> WRITTEN TASK: Convert every line of the records below into a JSON list of strings, one string per line, and leave out the blank lines.

> DATA LINES:
----------

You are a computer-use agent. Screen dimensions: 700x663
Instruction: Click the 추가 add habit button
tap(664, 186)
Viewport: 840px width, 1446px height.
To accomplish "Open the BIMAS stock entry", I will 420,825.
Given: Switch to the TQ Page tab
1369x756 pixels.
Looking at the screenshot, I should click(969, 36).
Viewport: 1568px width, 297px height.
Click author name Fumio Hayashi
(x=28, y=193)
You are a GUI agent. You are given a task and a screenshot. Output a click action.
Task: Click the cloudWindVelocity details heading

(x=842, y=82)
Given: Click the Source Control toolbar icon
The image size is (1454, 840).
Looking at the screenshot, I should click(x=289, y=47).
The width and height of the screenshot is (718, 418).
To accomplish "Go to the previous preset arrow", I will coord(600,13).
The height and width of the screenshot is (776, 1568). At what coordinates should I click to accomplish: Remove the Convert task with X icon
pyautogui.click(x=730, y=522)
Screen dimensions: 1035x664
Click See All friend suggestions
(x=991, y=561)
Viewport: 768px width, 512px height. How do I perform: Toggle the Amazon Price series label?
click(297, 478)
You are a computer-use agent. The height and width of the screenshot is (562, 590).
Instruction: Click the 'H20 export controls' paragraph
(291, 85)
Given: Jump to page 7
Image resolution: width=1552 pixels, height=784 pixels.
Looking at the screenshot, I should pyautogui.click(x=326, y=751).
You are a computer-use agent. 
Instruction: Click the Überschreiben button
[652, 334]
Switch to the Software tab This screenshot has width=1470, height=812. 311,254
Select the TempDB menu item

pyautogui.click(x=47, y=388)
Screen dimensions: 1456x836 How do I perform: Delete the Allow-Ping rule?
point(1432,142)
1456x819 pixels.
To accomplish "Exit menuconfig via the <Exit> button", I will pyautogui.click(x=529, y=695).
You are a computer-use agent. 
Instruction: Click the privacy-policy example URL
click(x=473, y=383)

----------

> SOLUTION TO THE PROBLEM:
[
  "You are a computer-use agent. Screen dimensions: 700x663",
  "Instruction: Click the 추가 add habit button",
  "tap(664, 186)",
  "Viewport: 840px width, 1446px height.",
  "To accomplish \"Open the BIMAS stock entry\", I will 420,825.",
  "Given: Switch to the TQ Page tab",
  "1369x756 pixels.",
  "Looking at the screenshot, I should click(969, 36).",
  "Viewport: 1568px width, 297px height.",
  "Click author name Fumio Hayashi",
  "(x=28, y=193)",
  "You are a GUI agent. You are given a task and a screenshot. Output a click action.",
  "Task: Click the cloudWindVelocity details heading",
  "(x=842, y=82)",
  "Given: Click the Source Control toolbar icon",
  "The image size is (1454, 840).",
  "Looking at the screenshot, I should click(x=289, y=47).",
  "The width and height of the screenshot is (718, 418).",
  "To accomplish \"Go to the previous preset arrow\", I will coord(600,13).",
  "The height and width of the screenshot is (776, 1568). At what coordinates should I click to accomplish: Remove the Convert task with X icon",
  "pyautogui.click(x=730, y=522)",
  "Screen dimensions: 1035x664",
  "Click See All friend suggestions",
  "(x=991, y=561)",
  "Viewport: 768px width, 512px height. How do I perform: Toggle the Amazon Price series label?",
  "click(297, 478)",
  "You are a computer-use agent. The height and width of the screenshot is (562, 590).",
  "Instruction: Click the 'H20 export controls' paragraph",
  "(291, 85)",
  "Given: Jump to page 7",
  "Image resolution: width=1552 pixels, height=784 pixels.",
  "Looking at the screenshot, I should pyautogui.click(x=326, y=751).",
  "You are a computer-use agent. ",
  "Instruction: Click the Überschreiben button",
  "[652, 334]",
  "Switch to the Software tab This screenshot has width=1470, height=812. 311,254",
  "Select the TempDB menu item",
  "pyautogui.click(x=47, y=388)",
  "Screen dimensions: 1456x836 How do I perform: Delete the Allow-Ping rule?",
  "point(1432,142)",
  "1456x819 pixels.",
  "To accomplish \"Exit menuconfig via the <Exit> button\", I will pyautogui.click(x=529, y=695).",
  "You are a computer-use agent. ",
  "Instruction: Click the privacy-policy example URL",
  "click(x=473, y=383)"
]